## [Directions for this task]
Copy verbatim the rows between the line containing "Select ここまでスコープ指定する(S) The" and the line containing "Looking at the screenshot, I should (537, 1328).", inclusive.

## begin

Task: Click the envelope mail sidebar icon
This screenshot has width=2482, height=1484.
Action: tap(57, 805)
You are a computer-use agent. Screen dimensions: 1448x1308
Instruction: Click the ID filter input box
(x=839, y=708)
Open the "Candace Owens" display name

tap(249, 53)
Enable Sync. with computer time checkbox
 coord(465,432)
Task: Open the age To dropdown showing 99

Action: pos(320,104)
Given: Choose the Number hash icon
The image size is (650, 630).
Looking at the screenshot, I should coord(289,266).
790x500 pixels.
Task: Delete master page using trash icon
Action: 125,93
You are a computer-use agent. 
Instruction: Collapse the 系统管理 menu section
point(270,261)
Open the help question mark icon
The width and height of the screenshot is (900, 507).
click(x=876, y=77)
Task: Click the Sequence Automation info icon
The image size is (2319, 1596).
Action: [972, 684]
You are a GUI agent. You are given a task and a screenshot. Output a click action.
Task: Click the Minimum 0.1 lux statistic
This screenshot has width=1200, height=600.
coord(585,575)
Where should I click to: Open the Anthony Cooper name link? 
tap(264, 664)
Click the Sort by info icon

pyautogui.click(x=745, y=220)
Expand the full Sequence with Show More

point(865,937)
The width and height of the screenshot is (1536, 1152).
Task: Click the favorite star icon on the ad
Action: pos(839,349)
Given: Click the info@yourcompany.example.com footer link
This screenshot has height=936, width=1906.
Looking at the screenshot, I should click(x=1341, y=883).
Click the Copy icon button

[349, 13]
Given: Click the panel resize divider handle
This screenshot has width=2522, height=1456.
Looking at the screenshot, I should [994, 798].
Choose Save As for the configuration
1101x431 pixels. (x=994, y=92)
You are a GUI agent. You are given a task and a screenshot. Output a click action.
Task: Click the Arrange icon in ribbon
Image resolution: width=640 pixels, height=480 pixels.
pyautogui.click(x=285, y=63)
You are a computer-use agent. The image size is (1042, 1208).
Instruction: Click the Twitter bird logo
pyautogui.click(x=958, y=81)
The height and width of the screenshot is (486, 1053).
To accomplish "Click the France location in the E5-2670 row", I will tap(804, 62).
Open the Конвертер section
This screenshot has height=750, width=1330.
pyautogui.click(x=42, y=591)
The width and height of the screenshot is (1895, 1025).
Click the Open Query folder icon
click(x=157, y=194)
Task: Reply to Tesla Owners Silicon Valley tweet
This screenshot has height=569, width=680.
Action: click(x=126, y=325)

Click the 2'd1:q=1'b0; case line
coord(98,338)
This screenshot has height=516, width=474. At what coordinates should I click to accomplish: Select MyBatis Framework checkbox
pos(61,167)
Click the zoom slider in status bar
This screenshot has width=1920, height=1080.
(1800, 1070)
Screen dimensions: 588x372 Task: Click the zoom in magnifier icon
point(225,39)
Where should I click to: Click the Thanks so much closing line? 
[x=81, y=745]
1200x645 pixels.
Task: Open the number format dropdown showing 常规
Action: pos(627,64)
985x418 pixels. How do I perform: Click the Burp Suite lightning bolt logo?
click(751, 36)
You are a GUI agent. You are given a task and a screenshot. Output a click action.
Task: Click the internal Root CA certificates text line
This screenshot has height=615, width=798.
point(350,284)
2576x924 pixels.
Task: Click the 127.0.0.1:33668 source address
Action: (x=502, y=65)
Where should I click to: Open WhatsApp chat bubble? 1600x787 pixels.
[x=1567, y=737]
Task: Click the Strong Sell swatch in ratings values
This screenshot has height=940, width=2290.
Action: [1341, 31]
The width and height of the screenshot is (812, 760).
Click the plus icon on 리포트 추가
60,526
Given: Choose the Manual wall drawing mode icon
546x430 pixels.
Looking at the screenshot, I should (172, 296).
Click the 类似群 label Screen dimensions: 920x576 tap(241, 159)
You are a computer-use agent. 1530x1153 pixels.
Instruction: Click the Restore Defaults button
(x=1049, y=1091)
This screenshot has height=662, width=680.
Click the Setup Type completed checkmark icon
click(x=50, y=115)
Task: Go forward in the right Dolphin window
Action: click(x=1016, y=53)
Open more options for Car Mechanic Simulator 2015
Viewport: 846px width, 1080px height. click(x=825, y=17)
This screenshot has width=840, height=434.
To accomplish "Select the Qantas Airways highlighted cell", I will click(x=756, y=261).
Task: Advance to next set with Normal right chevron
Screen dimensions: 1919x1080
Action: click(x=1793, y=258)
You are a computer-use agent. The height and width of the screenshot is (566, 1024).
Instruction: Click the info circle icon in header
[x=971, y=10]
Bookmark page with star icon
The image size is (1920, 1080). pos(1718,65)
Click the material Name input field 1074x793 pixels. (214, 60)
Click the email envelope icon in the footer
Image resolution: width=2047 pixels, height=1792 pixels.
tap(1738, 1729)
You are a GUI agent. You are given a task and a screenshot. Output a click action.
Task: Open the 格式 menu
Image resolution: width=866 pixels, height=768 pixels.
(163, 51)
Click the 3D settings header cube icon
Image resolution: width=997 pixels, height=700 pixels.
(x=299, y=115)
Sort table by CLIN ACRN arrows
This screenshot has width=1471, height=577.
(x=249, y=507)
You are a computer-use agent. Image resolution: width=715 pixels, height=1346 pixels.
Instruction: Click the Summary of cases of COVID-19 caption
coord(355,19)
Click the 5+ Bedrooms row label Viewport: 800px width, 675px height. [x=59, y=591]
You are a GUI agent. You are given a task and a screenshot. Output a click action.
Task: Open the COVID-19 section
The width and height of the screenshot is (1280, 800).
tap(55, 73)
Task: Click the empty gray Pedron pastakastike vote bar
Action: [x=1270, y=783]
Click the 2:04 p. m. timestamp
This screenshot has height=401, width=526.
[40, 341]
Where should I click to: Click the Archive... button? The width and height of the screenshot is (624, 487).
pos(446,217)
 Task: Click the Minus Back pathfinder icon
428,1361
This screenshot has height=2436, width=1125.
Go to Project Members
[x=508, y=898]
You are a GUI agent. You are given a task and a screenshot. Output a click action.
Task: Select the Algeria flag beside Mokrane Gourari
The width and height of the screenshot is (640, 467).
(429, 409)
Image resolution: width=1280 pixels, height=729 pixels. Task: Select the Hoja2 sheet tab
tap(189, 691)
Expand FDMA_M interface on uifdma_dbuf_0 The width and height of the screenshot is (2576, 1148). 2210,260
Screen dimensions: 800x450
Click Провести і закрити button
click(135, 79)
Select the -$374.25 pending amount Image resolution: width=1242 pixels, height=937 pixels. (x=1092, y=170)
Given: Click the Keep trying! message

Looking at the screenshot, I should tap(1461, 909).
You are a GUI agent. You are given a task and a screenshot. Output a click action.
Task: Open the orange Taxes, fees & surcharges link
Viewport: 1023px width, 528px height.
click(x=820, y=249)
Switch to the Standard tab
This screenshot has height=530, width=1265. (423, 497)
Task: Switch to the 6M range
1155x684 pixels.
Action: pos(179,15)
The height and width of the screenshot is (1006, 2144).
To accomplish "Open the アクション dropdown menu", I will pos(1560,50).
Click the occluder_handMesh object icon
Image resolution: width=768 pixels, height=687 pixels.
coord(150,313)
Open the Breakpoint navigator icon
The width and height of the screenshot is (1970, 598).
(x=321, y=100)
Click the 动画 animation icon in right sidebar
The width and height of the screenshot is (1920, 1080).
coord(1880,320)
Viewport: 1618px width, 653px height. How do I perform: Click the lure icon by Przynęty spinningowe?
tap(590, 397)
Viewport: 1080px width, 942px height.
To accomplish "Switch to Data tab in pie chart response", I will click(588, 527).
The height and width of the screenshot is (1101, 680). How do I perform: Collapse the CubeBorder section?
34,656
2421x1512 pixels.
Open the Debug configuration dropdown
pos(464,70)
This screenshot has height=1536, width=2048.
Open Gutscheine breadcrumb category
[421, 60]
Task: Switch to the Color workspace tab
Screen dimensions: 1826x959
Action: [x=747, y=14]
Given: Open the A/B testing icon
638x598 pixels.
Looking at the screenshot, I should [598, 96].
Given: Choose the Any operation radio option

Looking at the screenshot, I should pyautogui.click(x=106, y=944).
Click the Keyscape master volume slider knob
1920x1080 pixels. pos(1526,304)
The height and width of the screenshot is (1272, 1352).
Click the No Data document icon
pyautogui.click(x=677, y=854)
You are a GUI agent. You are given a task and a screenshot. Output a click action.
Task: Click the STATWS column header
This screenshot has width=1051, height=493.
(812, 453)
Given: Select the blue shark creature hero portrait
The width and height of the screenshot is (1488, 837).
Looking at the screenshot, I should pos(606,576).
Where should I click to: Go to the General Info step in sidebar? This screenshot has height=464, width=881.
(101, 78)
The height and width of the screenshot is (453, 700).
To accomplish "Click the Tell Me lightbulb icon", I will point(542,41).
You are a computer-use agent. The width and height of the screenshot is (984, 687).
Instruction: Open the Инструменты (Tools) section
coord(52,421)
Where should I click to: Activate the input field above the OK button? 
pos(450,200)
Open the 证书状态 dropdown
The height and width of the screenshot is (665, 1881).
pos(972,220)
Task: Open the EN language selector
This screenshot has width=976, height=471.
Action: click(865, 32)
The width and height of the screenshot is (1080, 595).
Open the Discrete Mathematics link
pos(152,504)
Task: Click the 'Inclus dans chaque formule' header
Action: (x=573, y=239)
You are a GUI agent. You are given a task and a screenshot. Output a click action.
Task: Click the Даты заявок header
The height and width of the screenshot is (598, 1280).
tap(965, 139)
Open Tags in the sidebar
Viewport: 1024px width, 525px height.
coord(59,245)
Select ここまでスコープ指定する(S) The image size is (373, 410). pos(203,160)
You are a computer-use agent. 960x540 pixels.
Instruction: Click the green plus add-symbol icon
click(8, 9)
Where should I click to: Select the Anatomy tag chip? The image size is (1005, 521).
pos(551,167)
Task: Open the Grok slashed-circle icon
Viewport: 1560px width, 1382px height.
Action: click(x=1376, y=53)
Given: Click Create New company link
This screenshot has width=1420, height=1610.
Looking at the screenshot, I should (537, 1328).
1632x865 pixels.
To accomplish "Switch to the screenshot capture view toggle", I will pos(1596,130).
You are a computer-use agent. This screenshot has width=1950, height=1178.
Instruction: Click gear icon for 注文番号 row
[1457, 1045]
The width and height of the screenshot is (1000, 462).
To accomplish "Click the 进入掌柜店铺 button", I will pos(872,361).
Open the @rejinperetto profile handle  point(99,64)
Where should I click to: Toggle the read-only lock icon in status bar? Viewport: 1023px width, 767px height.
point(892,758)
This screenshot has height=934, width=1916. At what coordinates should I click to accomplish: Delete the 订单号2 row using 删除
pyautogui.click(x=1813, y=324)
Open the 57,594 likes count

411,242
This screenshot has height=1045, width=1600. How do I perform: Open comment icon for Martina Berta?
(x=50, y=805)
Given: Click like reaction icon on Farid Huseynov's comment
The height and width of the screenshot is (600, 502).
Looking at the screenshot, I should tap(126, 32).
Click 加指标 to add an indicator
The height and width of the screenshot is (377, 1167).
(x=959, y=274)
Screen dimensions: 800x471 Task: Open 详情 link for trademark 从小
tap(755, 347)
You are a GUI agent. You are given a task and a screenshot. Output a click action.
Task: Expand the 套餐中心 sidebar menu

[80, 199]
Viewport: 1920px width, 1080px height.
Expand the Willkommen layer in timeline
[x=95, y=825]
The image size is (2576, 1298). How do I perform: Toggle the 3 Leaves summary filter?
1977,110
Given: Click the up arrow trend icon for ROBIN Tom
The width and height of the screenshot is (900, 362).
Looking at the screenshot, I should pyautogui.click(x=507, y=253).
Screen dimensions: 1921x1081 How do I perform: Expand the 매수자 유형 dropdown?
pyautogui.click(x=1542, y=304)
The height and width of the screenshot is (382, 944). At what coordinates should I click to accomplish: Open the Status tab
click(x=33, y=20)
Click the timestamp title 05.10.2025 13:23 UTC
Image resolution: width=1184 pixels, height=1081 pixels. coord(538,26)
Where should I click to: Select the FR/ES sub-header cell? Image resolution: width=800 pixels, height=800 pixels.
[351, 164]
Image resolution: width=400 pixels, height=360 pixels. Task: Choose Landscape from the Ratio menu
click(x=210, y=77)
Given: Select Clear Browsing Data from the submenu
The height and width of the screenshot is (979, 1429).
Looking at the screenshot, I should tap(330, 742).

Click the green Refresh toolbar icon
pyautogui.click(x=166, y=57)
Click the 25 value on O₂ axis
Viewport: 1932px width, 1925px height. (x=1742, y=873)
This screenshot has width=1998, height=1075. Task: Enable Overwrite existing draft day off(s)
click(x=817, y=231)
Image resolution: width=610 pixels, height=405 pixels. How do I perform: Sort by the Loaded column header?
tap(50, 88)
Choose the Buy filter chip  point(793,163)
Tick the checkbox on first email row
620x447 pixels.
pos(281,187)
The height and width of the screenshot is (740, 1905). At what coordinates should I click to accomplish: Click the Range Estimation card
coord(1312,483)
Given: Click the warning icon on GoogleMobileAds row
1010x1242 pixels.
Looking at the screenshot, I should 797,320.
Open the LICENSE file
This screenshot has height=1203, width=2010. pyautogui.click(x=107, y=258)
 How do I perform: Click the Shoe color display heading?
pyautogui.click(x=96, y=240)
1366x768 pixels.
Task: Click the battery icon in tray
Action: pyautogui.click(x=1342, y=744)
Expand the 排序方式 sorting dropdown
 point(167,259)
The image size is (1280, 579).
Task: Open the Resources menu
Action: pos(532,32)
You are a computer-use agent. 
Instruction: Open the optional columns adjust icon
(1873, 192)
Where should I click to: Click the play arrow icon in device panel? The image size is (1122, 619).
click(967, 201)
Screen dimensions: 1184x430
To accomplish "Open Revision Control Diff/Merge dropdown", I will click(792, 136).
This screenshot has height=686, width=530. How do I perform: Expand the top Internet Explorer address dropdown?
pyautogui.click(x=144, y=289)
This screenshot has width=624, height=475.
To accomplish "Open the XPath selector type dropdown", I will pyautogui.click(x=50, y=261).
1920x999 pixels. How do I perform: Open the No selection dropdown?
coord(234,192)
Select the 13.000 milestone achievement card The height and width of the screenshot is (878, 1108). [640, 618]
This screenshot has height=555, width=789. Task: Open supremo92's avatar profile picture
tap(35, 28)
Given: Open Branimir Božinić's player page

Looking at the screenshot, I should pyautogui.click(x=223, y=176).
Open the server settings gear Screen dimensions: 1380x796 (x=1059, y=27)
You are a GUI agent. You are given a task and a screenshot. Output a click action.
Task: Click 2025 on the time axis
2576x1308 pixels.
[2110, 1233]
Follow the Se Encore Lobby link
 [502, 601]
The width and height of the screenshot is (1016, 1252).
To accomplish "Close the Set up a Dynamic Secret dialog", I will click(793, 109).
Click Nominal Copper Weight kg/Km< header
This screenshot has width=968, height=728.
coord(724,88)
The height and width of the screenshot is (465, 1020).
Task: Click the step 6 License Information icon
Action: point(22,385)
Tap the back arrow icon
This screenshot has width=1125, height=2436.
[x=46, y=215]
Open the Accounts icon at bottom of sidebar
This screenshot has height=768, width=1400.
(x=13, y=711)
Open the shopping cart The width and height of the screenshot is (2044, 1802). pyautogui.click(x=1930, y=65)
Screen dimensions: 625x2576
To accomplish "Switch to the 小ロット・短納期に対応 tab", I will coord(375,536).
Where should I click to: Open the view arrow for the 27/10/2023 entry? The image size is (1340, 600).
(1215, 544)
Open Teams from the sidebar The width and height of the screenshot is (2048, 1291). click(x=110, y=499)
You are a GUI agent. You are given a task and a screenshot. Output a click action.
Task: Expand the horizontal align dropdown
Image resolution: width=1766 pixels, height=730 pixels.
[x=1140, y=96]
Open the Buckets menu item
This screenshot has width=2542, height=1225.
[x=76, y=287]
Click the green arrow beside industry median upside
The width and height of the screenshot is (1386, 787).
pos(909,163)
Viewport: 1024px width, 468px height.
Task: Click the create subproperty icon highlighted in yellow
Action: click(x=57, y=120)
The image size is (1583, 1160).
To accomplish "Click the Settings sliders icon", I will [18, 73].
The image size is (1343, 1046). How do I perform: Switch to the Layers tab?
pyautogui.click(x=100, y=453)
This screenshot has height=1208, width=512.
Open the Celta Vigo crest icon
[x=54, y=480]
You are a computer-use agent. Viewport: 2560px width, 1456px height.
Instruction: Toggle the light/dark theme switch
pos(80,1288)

## end

## [Problem solution]
Select ここまでスコープ指定する(S) The image size is (373, 410). pos(203,160)
You are a computer-use agent. 960x540 pixels.
Instruction: Click the green plus add-symbol icon
click(8, 9)
Where should I click to: Select the Anatomy tag chip? The image size is (1005, 521).
pos(551,167)
Task: Open the Grok slashed-circle icon
Viewport: 1560px width, 1382px height.
Action: click(x=1376, y=53)
Given: Click Create New company link
This screenshot has width=1420, height=1610.
Looking at the screenshot, I should (537, 1328).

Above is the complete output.